DATA FOR PROCESSING:
=====

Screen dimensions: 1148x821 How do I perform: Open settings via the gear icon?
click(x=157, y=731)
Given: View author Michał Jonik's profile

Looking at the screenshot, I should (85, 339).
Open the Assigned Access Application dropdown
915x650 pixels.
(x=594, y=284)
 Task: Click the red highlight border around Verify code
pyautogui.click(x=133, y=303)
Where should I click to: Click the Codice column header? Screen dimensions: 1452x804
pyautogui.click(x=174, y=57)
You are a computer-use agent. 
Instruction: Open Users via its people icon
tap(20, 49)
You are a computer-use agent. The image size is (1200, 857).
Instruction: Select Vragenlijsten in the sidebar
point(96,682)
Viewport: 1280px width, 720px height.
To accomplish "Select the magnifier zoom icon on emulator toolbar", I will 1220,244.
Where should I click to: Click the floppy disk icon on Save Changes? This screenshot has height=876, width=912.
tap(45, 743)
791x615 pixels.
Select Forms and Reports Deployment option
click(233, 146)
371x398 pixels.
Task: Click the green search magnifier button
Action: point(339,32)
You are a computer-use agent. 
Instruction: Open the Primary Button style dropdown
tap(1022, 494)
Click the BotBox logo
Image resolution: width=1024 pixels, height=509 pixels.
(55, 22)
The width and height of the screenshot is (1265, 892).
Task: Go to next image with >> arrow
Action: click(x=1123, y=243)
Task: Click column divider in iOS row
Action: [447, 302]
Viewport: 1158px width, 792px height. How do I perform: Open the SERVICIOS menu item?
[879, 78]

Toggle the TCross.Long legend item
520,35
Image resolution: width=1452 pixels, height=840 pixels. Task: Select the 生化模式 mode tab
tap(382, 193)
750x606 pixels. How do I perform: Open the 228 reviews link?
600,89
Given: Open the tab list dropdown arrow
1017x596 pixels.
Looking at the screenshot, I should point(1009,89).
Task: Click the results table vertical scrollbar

=====

TASK ITEM: Every word in the records must appear in your copy exactly as it does above.

PROBLEM SOLUTION:
Screen dimensions: 1148x821 How do I perform: Open settings via the gear icon?
click(x=157, y=731)
Given: View author Michał Jonik's profile

Looking at the screenshot, I should (85, 339).
Open the Assigned Access Application dropdown
915x650 pixels.
(x=594, y=284)
 Task: Click the red highlight border around Verify code
pyautogui.click(x=133, y=303)
Where should I click to: Click the Codice column header? Screen dimensions: 1452x804
pyautogui.click(x=174, y=57)
You are a computer-use agent. 
Instruction: Open Users via its people icon
tap(20, 49)
You are a computer-use agent. The image size is (1200, 857).
Instruction: Select Vragenlijsten in the sidebar
point(96,682)
Viewport: 1280px width, 720px height.
To accomplish "Select the magnifier zoom icon on emulator toolbar", I will 1220,244.
Where should I click to: Click the floppy disk icon on Save Changes? This screenshot has height=876, width=912.
tap(45, 743)
791x615 pixels.
Select Forms and Reports Deployment option
click(233, 146)
371x398 pixels.
Task: Click the green search magnifier button
Action: point(339,32)
You are a computer-use agent. 
Instruction: Open the Primary Button style dropdown
tap(1022, 494)
Click the BotBox logo
Image resolution: width=1024 pixels, height=509 pixels.
(55, 22)
The width and height of the screenshot is (1265, 892).
Task: Go to next image with >> arrow
Action: click(x=1123, y=243)
Task: Click column divider in iOS row
Action: [447, 302]
Viewport: 1158px width, 792px height. How do I perform: Open the SERVICIOS menu item?
[879, 78]

Toggle the TCross.Long legend item
520,35
Image resolution: width=1452 pixels, height=840 pixels. Task: Select the 生化模式 mode tab
tap(382, 193)
750x606 pixels. How do I perform: Open the 228 reviews link?
600,89
Given: Open the tab list dropdown arrow
1017x596 pixels.
Looking at the screenshot, I should point(1009,89).
Task: Click the results table vertical scrollbar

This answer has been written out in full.